__Exercise__. Only these lines of the data below are wanted: the one with "Click Удалить in the toolbar", the one with "Open search with", and any lines between them, each repeated exactly.

__Data listing__.
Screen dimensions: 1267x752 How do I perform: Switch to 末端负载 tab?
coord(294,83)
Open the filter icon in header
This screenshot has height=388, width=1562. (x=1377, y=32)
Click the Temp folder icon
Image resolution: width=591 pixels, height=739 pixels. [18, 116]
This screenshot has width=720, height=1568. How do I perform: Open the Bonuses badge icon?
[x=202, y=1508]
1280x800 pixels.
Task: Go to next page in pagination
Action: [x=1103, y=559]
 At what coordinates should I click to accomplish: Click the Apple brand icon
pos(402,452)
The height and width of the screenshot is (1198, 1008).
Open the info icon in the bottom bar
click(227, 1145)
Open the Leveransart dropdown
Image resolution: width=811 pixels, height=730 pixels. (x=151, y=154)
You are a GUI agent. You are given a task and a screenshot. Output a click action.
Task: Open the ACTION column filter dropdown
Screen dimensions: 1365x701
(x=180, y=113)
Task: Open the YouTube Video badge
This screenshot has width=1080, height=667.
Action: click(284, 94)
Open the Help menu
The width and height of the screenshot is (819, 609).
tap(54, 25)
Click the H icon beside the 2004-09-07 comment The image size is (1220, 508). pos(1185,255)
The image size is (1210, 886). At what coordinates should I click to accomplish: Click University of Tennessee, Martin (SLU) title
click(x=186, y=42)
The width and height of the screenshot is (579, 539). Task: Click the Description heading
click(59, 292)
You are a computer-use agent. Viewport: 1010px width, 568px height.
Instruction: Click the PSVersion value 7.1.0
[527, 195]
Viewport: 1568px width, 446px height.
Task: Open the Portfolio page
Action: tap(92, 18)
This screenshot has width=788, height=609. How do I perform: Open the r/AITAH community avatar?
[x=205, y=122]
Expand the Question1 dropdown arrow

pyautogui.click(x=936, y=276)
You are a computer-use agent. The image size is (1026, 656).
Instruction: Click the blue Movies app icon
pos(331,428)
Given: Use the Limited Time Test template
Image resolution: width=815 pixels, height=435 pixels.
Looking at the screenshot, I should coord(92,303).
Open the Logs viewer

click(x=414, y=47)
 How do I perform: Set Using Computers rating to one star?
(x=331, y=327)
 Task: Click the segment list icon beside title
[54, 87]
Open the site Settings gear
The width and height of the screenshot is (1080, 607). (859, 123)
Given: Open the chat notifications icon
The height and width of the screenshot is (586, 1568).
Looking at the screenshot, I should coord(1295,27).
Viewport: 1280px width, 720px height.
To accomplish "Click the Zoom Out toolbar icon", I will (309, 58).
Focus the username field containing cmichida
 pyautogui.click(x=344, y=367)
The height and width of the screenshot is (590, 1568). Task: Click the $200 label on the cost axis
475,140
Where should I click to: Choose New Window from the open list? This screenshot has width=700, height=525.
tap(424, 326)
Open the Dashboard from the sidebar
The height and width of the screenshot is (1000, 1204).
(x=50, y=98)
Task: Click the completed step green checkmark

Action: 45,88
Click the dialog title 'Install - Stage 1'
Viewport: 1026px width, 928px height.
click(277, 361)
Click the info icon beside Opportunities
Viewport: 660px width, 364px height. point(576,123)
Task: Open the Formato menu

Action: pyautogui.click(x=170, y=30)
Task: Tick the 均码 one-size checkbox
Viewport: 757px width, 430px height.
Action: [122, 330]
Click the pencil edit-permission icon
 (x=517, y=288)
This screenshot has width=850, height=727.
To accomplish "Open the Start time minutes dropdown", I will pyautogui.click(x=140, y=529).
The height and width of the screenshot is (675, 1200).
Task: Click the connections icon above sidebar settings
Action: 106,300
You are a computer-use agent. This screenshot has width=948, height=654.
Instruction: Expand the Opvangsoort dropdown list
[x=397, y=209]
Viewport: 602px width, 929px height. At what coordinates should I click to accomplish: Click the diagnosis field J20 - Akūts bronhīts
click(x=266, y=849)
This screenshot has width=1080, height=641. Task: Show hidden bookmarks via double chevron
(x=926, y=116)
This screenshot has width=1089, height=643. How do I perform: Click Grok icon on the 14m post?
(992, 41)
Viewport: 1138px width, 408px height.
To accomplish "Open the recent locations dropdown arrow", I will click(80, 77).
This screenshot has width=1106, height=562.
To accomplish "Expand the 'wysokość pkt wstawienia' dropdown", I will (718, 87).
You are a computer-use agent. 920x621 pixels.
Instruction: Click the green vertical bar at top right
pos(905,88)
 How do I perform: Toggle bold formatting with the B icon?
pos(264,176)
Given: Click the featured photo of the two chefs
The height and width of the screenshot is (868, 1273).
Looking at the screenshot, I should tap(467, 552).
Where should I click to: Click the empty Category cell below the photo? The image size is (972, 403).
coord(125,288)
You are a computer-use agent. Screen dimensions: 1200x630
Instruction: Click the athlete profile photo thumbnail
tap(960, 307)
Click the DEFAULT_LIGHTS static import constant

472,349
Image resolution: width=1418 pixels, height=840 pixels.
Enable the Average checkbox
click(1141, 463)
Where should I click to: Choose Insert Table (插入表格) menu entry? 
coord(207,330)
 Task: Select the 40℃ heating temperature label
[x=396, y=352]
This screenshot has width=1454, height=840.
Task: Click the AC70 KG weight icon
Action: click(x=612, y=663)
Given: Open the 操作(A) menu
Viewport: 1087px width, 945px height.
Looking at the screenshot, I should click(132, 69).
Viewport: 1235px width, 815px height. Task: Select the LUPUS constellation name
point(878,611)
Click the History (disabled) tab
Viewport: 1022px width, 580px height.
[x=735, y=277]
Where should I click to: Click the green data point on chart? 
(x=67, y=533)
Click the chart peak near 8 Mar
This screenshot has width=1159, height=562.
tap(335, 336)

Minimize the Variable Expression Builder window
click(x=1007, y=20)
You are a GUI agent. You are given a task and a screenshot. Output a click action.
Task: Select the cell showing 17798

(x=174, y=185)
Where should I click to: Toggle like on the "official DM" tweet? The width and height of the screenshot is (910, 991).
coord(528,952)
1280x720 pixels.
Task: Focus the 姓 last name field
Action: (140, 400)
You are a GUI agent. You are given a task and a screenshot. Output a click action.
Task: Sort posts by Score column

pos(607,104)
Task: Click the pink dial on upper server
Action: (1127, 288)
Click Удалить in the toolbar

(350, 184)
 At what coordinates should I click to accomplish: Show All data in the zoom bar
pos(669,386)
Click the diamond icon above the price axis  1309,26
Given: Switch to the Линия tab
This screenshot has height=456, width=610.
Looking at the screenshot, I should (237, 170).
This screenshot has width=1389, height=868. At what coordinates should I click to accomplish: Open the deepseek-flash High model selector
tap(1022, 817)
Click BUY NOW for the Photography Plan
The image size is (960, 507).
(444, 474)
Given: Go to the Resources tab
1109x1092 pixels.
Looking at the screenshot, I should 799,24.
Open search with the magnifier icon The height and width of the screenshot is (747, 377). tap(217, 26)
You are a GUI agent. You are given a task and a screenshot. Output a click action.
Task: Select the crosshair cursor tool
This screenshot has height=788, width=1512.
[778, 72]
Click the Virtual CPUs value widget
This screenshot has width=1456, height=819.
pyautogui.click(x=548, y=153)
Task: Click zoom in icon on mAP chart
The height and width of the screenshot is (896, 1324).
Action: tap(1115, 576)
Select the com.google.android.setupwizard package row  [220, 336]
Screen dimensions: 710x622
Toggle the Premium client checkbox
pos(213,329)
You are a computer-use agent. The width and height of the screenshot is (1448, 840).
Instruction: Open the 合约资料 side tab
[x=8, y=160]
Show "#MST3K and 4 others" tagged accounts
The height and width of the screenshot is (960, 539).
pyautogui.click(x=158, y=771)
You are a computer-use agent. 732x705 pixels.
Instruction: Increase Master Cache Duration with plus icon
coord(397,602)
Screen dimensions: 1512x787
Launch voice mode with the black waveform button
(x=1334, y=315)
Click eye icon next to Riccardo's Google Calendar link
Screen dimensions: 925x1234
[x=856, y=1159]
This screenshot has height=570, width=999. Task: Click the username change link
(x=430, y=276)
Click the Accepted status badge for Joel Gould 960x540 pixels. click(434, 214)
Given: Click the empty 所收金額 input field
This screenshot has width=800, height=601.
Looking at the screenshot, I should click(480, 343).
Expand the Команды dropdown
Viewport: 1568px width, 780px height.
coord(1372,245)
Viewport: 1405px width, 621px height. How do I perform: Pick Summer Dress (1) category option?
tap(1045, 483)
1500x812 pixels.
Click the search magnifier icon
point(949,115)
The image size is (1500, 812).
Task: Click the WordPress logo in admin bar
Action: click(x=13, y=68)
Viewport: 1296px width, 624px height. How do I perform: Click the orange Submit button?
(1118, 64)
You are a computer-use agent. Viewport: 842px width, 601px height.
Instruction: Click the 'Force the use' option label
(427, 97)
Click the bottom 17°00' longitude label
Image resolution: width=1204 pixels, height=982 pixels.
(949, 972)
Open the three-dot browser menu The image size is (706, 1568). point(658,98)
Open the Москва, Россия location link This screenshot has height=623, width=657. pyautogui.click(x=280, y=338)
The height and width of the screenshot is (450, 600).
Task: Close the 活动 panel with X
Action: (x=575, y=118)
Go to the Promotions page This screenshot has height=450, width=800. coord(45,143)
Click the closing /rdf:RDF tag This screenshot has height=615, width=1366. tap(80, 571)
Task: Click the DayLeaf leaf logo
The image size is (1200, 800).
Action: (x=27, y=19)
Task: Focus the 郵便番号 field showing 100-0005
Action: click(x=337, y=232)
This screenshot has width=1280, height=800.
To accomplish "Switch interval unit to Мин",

__Task response__.
Click Удалить in the toolbar

(350, 184)
 At what coordinates should I click to accomplish: Show All data in the zoom bar
pos(669,386)
Click the diamond icon above the price axis  1309,26
Given: Switch to the Линия tab
This screenshot has height=456, width=610.
Looking at the screenshot, I should (237, 170).
This screenshot has width=1389, height=868. At what coordinates should I click to accomplish: Open the deepseek-flash High model selector
tap(1022, 817)
Click BUY NOW for the Photography Plan
The image size is (960, 507).
(444, 474)
Given: Go to the Resources tab
1109x1092 pixels.
Looking at the screenshot, I should 799,24.
Open search with the magnifier icon The height and width of the screenshot is (747, 377). tap(217, 26)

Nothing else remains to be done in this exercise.